AMD has had to answer to enthusiasts who have been rightly irritated that their Ryzen 3000 CPUs weren’t getting the clock speeds they were promised, according to a survey conducted by hardcore overclocker Der8auer. AMD finally responded to complaints and criticisms earlier this month and promised an update on the situation today. And, here it is:
Today we have some important updates for you concerning processor boost behavior, desktop idle behavior, and a new monitoring SDK. The first two changes will be arriving in BIOSes based on AGESA 1003ABBA, and we are planning to make the SDK public on developer.amd.com with a target release date of September 30.
Robert Hallock
AMD is patching 3 specific things with AGESA 1003ABBA: lower than expected boost clocks, higher than expected idle voltages, and clock speed monitoring.
The new AGESA is promised to raise boost clocks by 25-50 MHz since most or at least many users are within that much of the rated boost clock per Der8auer’s survey. Performance will obviously be practically the same, but users certainly should be provided the performance they were promised and not just 99 of it. However, there is a small caveat to this clock speed bump.

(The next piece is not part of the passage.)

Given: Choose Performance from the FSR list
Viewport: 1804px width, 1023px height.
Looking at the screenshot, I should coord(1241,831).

Following the installation of the latest BIOS update, a consumer running a bursty, single threaded application on a PC with the latest software updates and adequate voltage and thermal headroom should see the maximum boost frequency of their processor. PCMark 10 is a good proxy for a user to test the maximum boost frequency of the processor in their system. It is fully expected that if users run a workload like Cinebench, which runs for an extended period of time, the operating frequencies may be lower than maximum throughout the run.
Robert Hallock
Essentially, the maximum boost frequency is something you’ll only see in applications that not only work on a single thread, but don’t hammer a single thread. So applications like Cinebench may show the rated boost clock at first but then drop off the longer the run goes; this is likely due to temperature which isn’t a concern on a lighter, less consistent benchmark like PCMark 10 and general day to day use. Hallock points out that users who do not apply thermal paste or install the CPU cooler properly may find performance lower than expected.

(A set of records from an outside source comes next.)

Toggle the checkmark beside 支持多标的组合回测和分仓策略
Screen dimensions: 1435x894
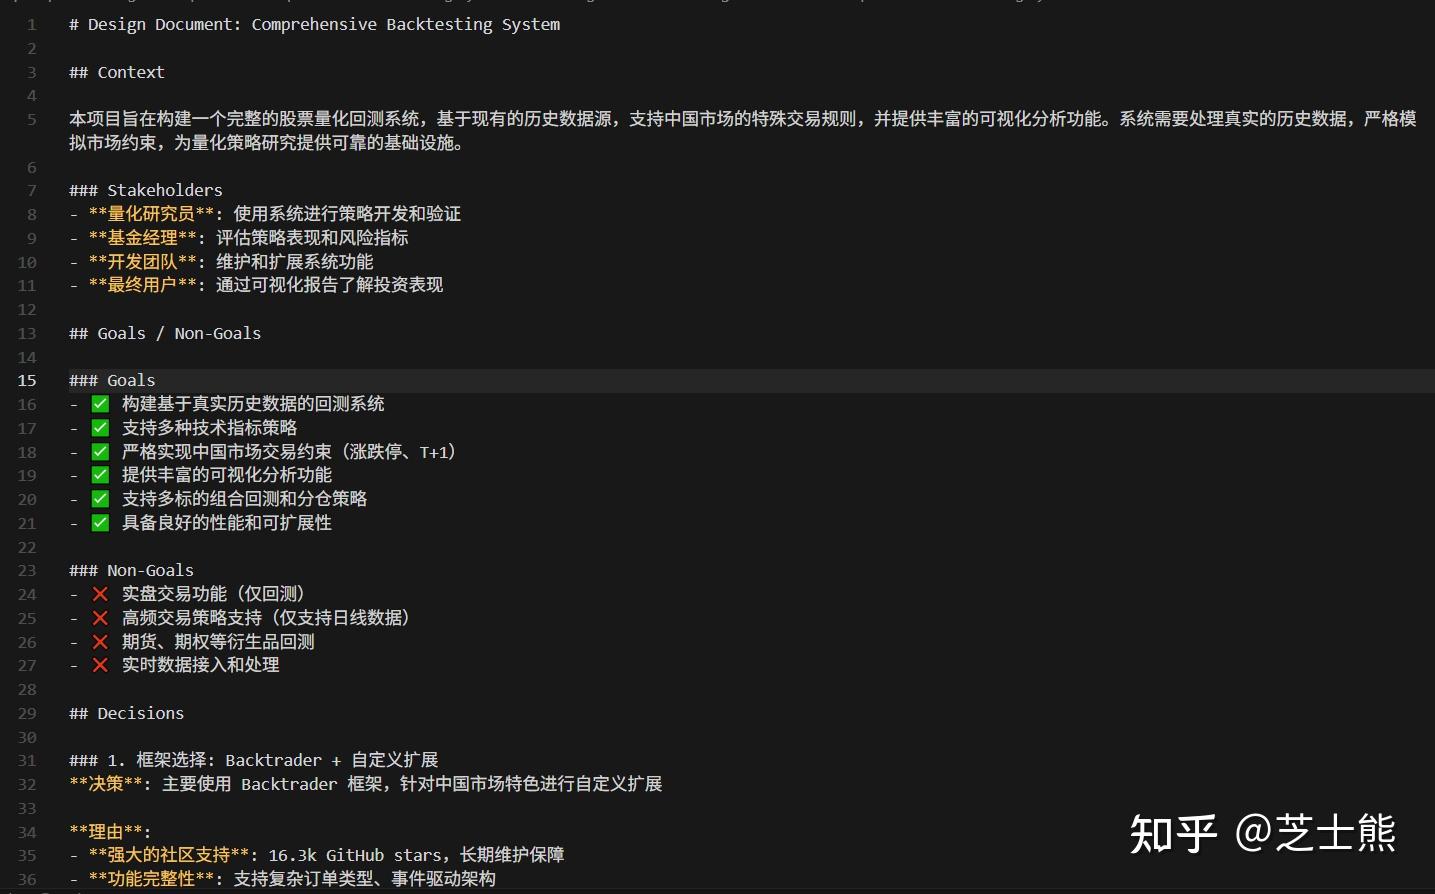coord(100,498)
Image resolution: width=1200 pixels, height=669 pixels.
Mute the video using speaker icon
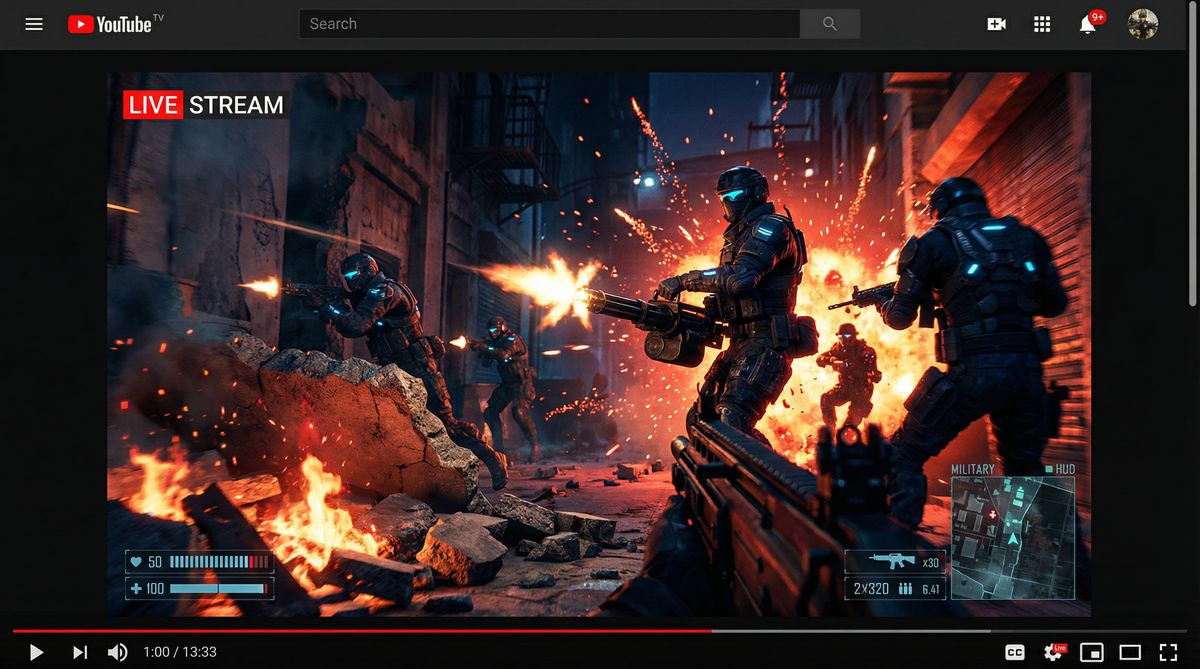117,652
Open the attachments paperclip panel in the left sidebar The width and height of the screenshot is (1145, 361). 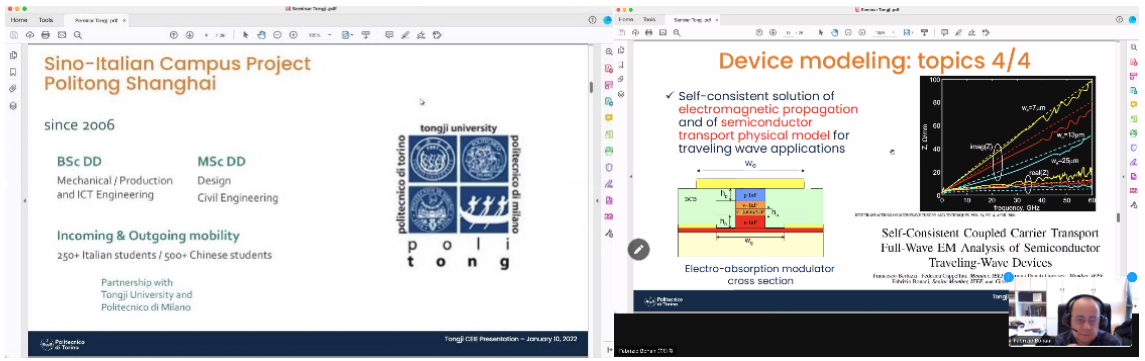click(x=13, y=89)
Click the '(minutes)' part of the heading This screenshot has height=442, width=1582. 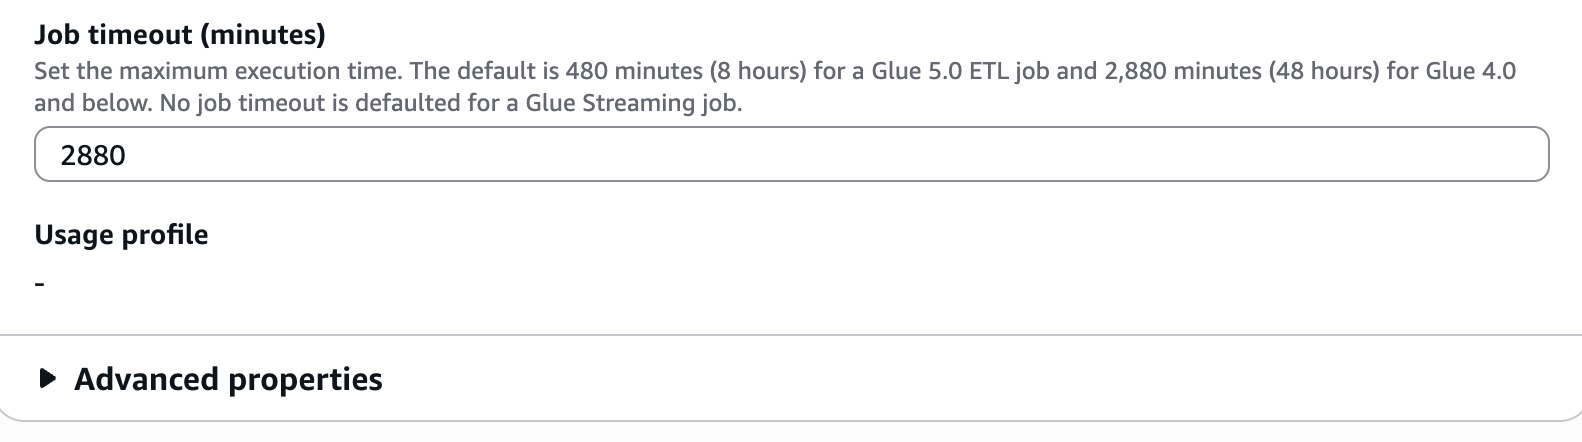(263, 35)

Hallock also showed that AMD had fixed an issue with higher than expected voltages, which didn’t catch nearly as much attention as the issue with clock speeds.

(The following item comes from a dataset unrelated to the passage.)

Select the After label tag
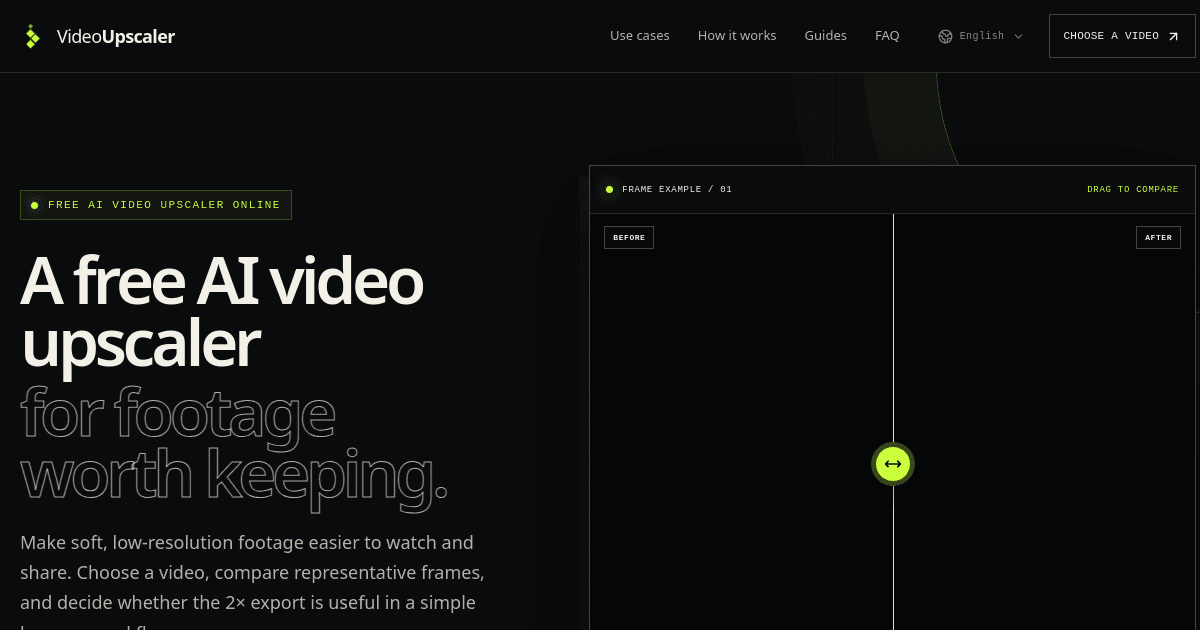This screenshot has width=1200, height=630. tap(1158, 237)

Finally, AMD will also be releasing the AMD Monitoring SDK which will show all the important sensor information going on in a Ryzen 3000 CPU. Although Ryzen Master already has a rather comprehensive view of this information, a new tool is always more welcome if it can provide more reliable data. AMD definitely doesn’t want an application like HWInfo to show that there still is a clock speed issue even though they have patched it (say for instance if HWInfo didn’t poll often enough to catch a core turboing).
AMD says that users should have to wait about 3 weeks to wait for the new BIOSes to arrive to users from their motherboard vendors. The new AGESA actually leaked yesterday so websites like Tom’s Hardware have already done some testing on a custom BIOS, and the findings so far are that the new AGESA fixes almost everything. We’ll have to see if a fully polished and fleshed out BIOS solves everything, however.